— Extract to read —
====

It isn’t possible to hire yourself to an effective team, despite the many, many attempts made by managers to do so. Effective teams are built over time and require a clear vision and focus from management at all levels.
Effective teams start with the manager.
- It simply is not possible to build a highly effective team with management who is disconnected from the staff. A manager must be connected deeply (at whichever level is being managed) to the team to implement the following steps to building a highly effective team.
Have a Clear Plan
- If you have No Plan, you have No Chance!
- Communicate that Plan, both to higher management and to the full team. There may be some details more relevant to certain levels, but trust that more information is better than less. Need to Know only exists in the military – and it kills team effectiveness.
- Evaluate Team Development and Achievements Against the Plan – and communicate it. Which goals were met, and which were missed and be honest with why for each. If you aren’t honest with why, it isn’t possible to generate real solutions
Establish a Team Culture:
- A Shared Vision and Goal, which starts with the manager and clearly communicated to the team and believed in by the team
- Mutual Respect and Support, which is only possible in an environment where people are treated equally, paid fairly, and the team come together regularly. It is also essential the managers treat all staff the same, regardless of the management style used.
- Open Communication, both from management and within the team. This means sharing the good and the bad with the team, being honest and trusting the team to have the interests of the organisation in hand. It also means sharing team successes and failures together. Don’t sugar coat, don’t dissemble, be open.
- Individual Accountability and Collective Responsibility, which is to say that each member of the team understands their role in the team’s success and failure. And then holding each person accountable to each other publicly with each failure and success.
- Inclusivity, which shouldn’t need to be said, but it is not possible to have a team culture when members are excluded, for any reason other than purely performance based (in which case that exclusion is separation from the organisation). The same can be said for special treatment to favoured staff.

====

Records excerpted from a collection
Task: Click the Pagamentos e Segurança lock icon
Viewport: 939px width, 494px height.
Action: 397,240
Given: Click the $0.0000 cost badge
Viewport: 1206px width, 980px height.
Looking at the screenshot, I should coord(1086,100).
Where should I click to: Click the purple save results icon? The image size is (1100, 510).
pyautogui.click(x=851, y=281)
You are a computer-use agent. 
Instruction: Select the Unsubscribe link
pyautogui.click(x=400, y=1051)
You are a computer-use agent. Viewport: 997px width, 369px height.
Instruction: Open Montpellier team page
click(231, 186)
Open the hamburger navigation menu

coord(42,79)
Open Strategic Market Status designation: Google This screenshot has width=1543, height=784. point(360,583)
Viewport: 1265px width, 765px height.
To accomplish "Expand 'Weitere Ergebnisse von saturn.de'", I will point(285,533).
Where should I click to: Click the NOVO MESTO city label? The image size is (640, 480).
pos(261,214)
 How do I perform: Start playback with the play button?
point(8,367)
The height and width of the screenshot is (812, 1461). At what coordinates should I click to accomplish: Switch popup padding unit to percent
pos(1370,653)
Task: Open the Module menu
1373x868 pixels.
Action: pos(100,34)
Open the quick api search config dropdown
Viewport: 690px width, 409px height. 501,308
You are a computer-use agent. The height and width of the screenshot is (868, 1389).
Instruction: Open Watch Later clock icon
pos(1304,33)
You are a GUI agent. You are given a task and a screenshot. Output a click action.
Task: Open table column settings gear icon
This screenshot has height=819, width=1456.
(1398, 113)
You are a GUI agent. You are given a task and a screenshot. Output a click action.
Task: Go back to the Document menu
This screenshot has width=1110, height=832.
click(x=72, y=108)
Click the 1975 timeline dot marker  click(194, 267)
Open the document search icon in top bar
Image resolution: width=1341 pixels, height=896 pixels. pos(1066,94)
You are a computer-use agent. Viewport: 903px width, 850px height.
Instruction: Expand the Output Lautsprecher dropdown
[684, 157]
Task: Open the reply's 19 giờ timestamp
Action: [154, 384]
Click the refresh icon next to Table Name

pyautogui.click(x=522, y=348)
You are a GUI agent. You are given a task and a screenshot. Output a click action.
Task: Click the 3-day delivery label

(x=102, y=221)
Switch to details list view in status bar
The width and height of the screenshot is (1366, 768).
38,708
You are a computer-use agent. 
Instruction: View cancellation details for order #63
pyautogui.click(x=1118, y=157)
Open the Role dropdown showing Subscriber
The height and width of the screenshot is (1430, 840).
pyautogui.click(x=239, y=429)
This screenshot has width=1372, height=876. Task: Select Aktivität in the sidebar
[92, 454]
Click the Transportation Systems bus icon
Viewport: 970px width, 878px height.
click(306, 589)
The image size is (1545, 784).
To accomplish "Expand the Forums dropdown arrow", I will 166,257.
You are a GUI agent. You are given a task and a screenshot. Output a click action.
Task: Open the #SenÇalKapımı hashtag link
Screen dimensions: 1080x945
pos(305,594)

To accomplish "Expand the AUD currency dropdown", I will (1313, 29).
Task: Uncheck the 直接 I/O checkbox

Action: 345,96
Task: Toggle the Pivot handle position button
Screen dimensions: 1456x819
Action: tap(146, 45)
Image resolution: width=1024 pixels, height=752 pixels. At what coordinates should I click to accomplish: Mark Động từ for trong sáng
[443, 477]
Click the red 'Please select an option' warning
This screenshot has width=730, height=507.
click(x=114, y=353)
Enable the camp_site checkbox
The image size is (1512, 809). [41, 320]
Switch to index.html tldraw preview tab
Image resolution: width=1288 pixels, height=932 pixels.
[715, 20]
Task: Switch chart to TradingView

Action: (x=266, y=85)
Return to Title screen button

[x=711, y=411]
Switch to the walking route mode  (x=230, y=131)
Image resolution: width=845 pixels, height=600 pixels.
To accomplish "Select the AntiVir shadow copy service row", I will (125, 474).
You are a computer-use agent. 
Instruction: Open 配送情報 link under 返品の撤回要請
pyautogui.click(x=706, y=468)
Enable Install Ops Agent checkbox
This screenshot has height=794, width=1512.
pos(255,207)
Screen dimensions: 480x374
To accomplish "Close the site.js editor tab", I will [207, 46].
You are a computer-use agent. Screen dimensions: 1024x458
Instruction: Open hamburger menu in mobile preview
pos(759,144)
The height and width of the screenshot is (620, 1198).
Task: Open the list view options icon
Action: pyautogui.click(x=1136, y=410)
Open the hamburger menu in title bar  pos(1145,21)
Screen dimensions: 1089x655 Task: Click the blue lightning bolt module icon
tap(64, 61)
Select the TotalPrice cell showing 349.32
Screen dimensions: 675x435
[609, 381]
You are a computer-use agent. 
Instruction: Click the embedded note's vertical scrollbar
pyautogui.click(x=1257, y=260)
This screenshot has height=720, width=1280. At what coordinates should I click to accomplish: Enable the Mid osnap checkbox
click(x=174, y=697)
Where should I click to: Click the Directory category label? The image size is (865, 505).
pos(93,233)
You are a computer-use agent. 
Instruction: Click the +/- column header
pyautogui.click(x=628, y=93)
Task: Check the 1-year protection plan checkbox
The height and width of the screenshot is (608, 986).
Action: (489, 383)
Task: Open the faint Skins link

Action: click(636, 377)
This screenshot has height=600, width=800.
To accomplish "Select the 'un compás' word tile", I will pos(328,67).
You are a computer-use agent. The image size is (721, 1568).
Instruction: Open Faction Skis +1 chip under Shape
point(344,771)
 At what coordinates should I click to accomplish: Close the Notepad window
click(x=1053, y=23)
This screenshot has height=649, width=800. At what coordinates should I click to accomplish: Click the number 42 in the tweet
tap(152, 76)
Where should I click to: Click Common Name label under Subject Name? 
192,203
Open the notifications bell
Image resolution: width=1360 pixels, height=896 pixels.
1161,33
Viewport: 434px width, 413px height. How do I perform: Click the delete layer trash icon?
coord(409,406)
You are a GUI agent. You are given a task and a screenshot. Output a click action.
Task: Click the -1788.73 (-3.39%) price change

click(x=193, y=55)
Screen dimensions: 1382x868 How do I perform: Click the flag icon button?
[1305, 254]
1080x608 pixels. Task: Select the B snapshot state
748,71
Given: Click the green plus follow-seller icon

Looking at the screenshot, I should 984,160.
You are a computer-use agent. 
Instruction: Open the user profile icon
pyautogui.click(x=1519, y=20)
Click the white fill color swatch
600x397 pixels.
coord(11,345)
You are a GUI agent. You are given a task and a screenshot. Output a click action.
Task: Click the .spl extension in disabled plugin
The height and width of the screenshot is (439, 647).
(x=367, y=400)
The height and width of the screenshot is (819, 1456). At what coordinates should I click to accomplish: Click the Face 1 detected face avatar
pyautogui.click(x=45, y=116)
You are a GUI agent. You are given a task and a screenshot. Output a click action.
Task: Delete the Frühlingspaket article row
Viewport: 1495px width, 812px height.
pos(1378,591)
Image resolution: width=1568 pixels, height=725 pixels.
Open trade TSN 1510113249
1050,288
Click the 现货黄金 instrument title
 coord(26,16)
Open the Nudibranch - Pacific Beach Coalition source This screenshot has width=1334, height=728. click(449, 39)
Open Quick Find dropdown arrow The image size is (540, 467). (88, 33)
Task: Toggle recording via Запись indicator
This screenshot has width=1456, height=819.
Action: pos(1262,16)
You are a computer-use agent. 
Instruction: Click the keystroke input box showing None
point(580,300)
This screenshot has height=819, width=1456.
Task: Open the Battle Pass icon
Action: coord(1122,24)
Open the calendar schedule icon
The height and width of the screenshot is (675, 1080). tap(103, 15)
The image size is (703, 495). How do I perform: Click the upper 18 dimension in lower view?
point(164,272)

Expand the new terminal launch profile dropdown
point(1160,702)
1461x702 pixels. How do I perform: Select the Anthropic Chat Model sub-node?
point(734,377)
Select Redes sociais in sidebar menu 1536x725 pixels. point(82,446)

====

— Things to do —
1/ In the text on building effective teams, where do effective teams start?
2/ Using the text on building effective teams, explain why a manager should be honest about the reasons each goal was met or missed.
3/ Continue the text on building effective teams from where it stops.

— Answers to each task —
1/ With the manager.

2/ The text says that without honesty about why goals were met or missed, it isn't possible to generate real solutions.

3/
- Continuous Learning, both in department processes and individual skills. Staff only grow as a team when that team has a focus on continuous development.
Set High Standards.
- Which most importantly Apply to Management as much as the Team Members.
- Excellence in Everything You Do, which should always be the focus and constantly trained. Teams need to reflect on mistakes and learn together how to avoid them in future.
- Attention to Detail, which is part of the reason a technical team needs a technical manager. Every aspect of technical support should be evaluated and addressed from technical skills to customer communication, to procedure compliance, to visit planning, stock control, why they chose this part and not another, and on and on… No detail is too small!
- Discipline, which extends the points above in that staff and management both need to have discipline in the way the work, but management must also address non-compliance of team members who do not meet the standards of improvement.
Build Mental Toughness
- Through Challenging Tasks and Training, which means a manager must always be evaluating the current level of the team member and/or team as a whole and push them just hard enough to achieve what they thought was not possible, but not break them in the process.
- Positivity, which is to say not platitudes or pretend positivity, but a genuine positivity through a clearly communicated plan, timelines of milestones and genuine belief within the team in their ability to achieve those goals even in the most difficult moments
- Handling Adversity, those difficult moments happen in all organisations and to all individuals and it is essential that when they happen they are handled by the entire team including management in a way that demonstrates how to overcome those challenges and how to learn from them
Build Depth and Flexibility.
- Expertise, every team member, including the manager, must know their role inside and out and how that role contributes to the overall success of the team.
- Versatility and Adaptability, such that every team member knows the roles of other team members enough to have a deeper appreciation of the challenges, stakeholder impacts, and skills required. Even better if they can do each others jobs to give team flexibility.
Develop Leaders.
- Identify Potential Leaders Early, so that they can be given attention to develop those leadership skills. Those potential leaders may be some of your most vocal employees, but they may also be those that lead by doing.
- Train Leaders don’t just Promote. Train by actual instruction sessions, but also by giving greater responsibility and then challenging them directly on their success or failure separately from the team.
- While not all team members will be Leadership Potential, all team members need to Understand the Accountability, Compromise, and Responsibility of Leadership so should be given tasks to demonstrate that for themselves in real terms.
- Communicate, Communicate, Communicate. If the team knows why you make your decisions, they can better understand and trust decisions they don’t have a full picture of. They also learn to make better decisions for themselves in their day to day tasks.
Support Work/Life Balance.
- Each Team Member is a Real Person. They aren’t just cogs in a machine easily replaced, and they aren’t assets a company can use as they please. A team does not exist without team members, and these team members need a life they can live and a job they can love.
- Pay Fairly, so that staff can focus on their work without worrying about supporting their life outside of work (assuming they live within their means!)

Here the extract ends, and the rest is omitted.